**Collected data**
-- Opening Marker --
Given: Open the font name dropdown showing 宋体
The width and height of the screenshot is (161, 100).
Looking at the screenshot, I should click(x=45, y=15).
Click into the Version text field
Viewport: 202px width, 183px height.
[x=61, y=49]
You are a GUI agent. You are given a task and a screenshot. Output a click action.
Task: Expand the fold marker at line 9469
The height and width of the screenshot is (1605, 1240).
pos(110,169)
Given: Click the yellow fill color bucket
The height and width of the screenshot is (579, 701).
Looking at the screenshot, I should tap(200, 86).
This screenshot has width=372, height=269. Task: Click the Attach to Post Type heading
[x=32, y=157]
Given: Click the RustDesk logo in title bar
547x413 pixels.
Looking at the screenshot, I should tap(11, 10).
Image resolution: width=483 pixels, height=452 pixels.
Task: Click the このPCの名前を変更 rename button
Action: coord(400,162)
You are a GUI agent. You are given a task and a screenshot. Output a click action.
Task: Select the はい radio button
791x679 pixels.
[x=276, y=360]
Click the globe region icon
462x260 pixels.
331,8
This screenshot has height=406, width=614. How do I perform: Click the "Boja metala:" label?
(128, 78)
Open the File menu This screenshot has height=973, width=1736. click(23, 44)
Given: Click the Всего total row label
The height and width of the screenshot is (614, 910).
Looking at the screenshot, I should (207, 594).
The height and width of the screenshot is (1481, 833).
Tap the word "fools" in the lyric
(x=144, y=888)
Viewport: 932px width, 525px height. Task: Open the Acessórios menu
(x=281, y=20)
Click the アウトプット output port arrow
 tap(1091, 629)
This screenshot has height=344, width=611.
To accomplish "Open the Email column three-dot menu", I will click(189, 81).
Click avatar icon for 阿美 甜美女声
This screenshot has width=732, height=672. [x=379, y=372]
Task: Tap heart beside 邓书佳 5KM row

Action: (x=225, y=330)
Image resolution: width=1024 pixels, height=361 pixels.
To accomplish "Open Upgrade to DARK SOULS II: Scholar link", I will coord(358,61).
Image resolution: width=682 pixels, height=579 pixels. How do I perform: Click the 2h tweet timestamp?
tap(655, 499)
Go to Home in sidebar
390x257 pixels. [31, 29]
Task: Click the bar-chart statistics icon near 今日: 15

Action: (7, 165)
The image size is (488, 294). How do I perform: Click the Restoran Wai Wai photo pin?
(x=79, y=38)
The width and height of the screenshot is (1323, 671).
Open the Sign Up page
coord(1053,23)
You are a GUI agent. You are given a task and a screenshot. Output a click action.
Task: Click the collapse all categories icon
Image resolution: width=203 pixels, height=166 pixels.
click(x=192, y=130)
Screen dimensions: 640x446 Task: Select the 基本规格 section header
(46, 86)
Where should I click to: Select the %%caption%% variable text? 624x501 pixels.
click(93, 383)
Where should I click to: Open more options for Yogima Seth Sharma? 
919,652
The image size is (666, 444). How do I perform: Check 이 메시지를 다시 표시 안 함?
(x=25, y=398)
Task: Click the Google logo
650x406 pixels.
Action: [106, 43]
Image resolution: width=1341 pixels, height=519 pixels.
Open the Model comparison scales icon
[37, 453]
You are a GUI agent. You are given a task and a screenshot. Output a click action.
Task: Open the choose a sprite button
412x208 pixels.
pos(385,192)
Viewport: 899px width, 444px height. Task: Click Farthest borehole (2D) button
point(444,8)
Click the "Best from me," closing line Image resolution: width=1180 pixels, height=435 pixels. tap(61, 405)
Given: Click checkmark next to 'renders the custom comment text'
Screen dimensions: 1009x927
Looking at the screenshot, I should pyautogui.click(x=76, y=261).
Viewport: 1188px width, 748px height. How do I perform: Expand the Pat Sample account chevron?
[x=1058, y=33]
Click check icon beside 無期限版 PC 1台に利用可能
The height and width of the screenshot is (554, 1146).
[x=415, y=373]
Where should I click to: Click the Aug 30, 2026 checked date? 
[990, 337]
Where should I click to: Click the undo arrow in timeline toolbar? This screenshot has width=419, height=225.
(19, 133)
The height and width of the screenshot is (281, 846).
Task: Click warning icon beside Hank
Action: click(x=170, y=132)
-- Closing Marker --
**Instructions for the task**
Transcribe each line of the data exactly, skipping none.

**Answer to this exercise**
Given: Open the font name dropdown showing 宋体
The width and height of the screenshot is (161, 100).
Looking at the screenshot, I should click(x=45, y=15).
Click into the Version text field
Viewport: 202px width, 183px height.
[x=61, y=49]
You are a GUI agent. You are given a task and a screenshot. Output a click action.
Task: Expand the fold marker at line 9469
The height and width of the screenshot is (1605, 1240).
pos(110,169)
Given: Click the yellow fill color bucket
The height and width of the screenshot is (579, 701).
Looking at the screenshot, I should tap(200, 86).
This screenshot has width=372, height=269. Task: Click the Attach to Post Type heading
[x=32, y=157]
Given: Click the RustDesk logo in title bar
547x413 pixels.
Looking at the screenshot, I should tap(11, 10).
Image resolution: width=483 pixels, height=452 pixels.
Task: Click the このPCの名前を変更 rename button
Action: coord(400,162)
You are a GUI agent. You are given a task and a screenshot. Output a click action.
Task: Select the はい radio button
791x679 pixels.
[x=276, y=360]
Click the globe region icon
462x260 pixels.
331,8
This screenshot has height=406, width=614. How do I perform: Click the "Boja metala:" label?
(128, 78)
Open the File menu This screenshot has height=973, width=1736. click(23, 44)
Given: Click the Всего total row label
The height and width of the screenshot is (614, 910).
Looking at the screenshot, I should (207, 594).
The height and width of the screenshot is (1481, 833).
Tap the word "fools" in the lyric
(x=144, y=888)
Viewport: 932px width, 525px height. Task: Open the Acessórios menu
(x=281, y=20)
Click the アウトプット output port arrow
 tap(1091, 629)
This screenshot has height=344, width=611.
To accomplish "Open the Email column three-dot menu", I will click(189, 81).
Click avatar icon for 阿美 甜美女声
This screenshot has width=732, height=672. [x=379, y=372]
Task: Tap heart beside 邓书佳 5KM row

Action: (x=225, y=330)
Image resolution: width=1024 pixels, height=361 pixels.
To accomplish "Open Upgrade to DARK SOULS II: Scholar link", I will coord(358,61).
Image resolution: width=682 pixels, height=579 pixels. How do I perform: Click the 2h tweet timestamp?
tap(655, 499)
Go to Home in sidebar
390x257 pixels. [31, 29]
Task: Click the bar-chart statistics icon near 今日: 15

Action: (7, 165)
The image size is (488, 294). How do I perform: Click the Restoran Wai Wai photo pin?
(x=79, y=38)
The width and height of the screenshot is (1323, 671).
Open the Sign Up page
coord(1053,23)
You are a GUI agent. You are given a task and a screenshot. Output a click action.
Task: Click the collapse all categories icon
Image resolution: width=203 pixels, height=166 pixels.
click(x=192, y=130)
Screen dimensions: 640x446 Task: Select the 基本规格 section header
(46, 86)
Where should I click to: Select the %%caption%% variable text? 624x501 pixels.
click(93, 383)
Where should I click to: Open more options for Yogima Seth Sharma? 
919,652
The image size is (666, 444). How do I perform: Check 이 메시지를 다시 표시 안 함?
(x=25, y=398)
Task: Click the Google logo
650x406 pixels.
Action: [106, 43]
Image resolution: width=1341 pixels, height=519 pixels.
Open the Model comparison scales icon
[37, 453]
You are a GUI agent. You are given a task and a screenshot. Output a click action.
Task: Open the choose a sprite button
412x208 pixels.
pos(385,192)
Viewport: 899px width, 444px height. Task: Click Farthest borehole (2D) button
point(444,8)
Click the "Best from me," closing line Image resolution: width=1180 pixels, height=435 pixels. tap(61, 405)
Given: Click checkmark next to 'renders the custom comment text'
Screen dimensions: 1009x927
Looking at the screenshot, I should pyautogui.click(x=76, y=261).
Viewport: 1188px width, 748px height. How do I perform: Expand the Pat Sample account chevron?
[x=1058, y=33]
Click check icon beside 無期限版 PC 1台に利用可能
The height and width of the screenshot is (554, 1146).
[x=415, y=373]
Where should I click to: Click the Aug 30, 2026 checked date? 
[990, 337]
Where should I click to: Click the undo arrow in timeline toolbar? This screenshot has width=419, height=225.
(19, 133)
The height and width of the screenshot is (281, 846).
Task: Click warning icon beside Hank
Action: click(x=170, y=132)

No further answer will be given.